> **WHAT THE TASK REQUIRES**: Put every line of the data below into a Markdown table with two columns, Row and Line, where Row holds a running number. Leave out the blank lines.

> **MATERIAL PROVIDED**:
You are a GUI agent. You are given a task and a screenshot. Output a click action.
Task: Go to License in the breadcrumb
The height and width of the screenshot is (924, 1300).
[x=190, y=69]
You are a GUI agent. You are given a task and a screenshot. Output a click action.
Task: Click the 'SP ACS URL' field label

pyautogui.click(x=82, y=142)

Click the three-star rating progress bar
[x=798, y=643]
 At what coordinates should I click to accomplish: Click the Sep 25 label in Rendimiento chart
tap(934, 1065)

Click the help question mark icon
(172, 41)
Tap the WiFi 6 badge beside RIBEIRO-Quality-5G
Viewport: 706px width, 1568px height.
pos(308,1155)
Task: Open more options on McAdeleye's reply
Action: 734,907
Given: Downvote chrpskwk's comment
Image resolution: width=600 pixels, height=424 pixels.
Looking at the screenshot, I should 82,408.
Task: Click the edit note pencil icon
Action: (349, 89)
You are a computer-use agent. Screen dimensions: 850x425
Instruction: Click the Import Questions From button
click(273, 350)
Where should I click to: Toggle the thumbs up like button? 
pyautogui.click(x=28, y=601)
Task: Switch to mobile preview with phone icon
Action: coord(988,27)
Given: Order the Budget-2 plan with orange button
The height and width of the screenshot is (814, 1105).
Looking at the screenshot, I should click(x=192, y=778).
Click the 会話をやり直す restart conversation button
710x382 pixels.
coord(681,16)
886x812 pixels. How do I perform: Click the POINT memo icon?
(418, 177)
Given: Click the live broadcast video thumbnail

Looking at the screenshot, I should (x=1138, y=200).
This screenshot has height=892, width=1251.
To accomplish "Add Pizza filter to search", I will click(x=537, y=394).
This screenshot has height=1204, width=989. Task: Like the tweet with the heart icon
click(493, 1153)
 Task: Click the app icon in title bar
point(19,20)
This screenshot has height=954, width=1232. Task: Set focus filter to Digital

> **THE RESPONSE**:
| Row | Line |
|---|---|
| 1 | You are a GUI agent. You are given a task and a screenshot. Output a click action. |
| 2 | Task: Go to License in the breadcrumb |
| 3 | The height and width of the screenshot is (924, 1300). |
| 4 | [x=190, y=69] |
| 5 | You are a GUI agent. You are given a task and a screenshot. Output a click action. |
| 6 | Task: Click the 'SP ACS URL' field label |
| 7 | pyautogui.click(x=82, y=142) |
| 8 | Click the three-star rating progress bar |
| 9 | [x=798, y=643] |
| 10 |  At what coordinates should I click to accomplish: Click the Sep 25 label in Rendimiento chart |
| 11 | tap(934, 1065) |
| 12 | Click the help question mark icon |
| 13 | (172, 41) |
| 14 | Tap the WiFi 6 badge beside RIBEIRO-Quality-5G |
| 15 | Viewport: 706px width, 1568px height. |
| 16 | pos(308,1155) |
| 17 | Task: Open more options on McAdeleye's reply |
| 18 | Action: 734,907 |
| 19 | Given: Downvote chrpskwk's comment |
| 20 | Image resolution: width=600 pixels, height=424 pixels. |
| 21 | Looking at the screenshot, I should 82,408. |
| 22 | Task: Click the edit note pencil icon |
| 23 | Action: (349, 89) |
| 24 | You are a computer-use agent. Screen dimensions: 850x425 |
| 25 | Instruction: Click the Import Questions From button |
| 26 | click(273, 350) |
| 27 | Where should I click to: Toggle the thumbs up like button?  |
| 28 | pyautogui.click(x=28, y=601) |
| 29 | Task: Switch to mobile preview with phone icon |
| 30 | Action: coord(988,27) |
| 31 | Given: Order the Budget-2 plan with orange button |
| 32 | The height and width of the screenshot is (814, 1105). |
| 33 | Looking at the screenshot, I should click(x=192, y=778). |
| 34 | Click the 会話をやり直す restart conversation button |
| 35 | 710x382 pixels. |
| 36 | coord(681,16) |
| 37 | 886x812 pixels. How do I perform: Click the POINT memo icon? |
| 38 | (418, 177) |
| 39 | Given: Click the live broadcast video thumbnail |
| 40 | Looking at the screenshot, I should (x=1138, y=200). |
| 41 | This screenshot has height=892, width=1251. |
| 42 | To accomplish "Add Pizza filter to search", I will click(x=537, y=394). |
| 43 | This screenshot has height=1204, width=989. Task: Like the tweet with the heart icon |
| 44 | click(493, 1153) |
| 45 |  Task: Click the app icon in title bar |
| 46 | point(19,20) |
| 47 | This screenshot has height=954, width=1232. Task: Set focus filter to Digital |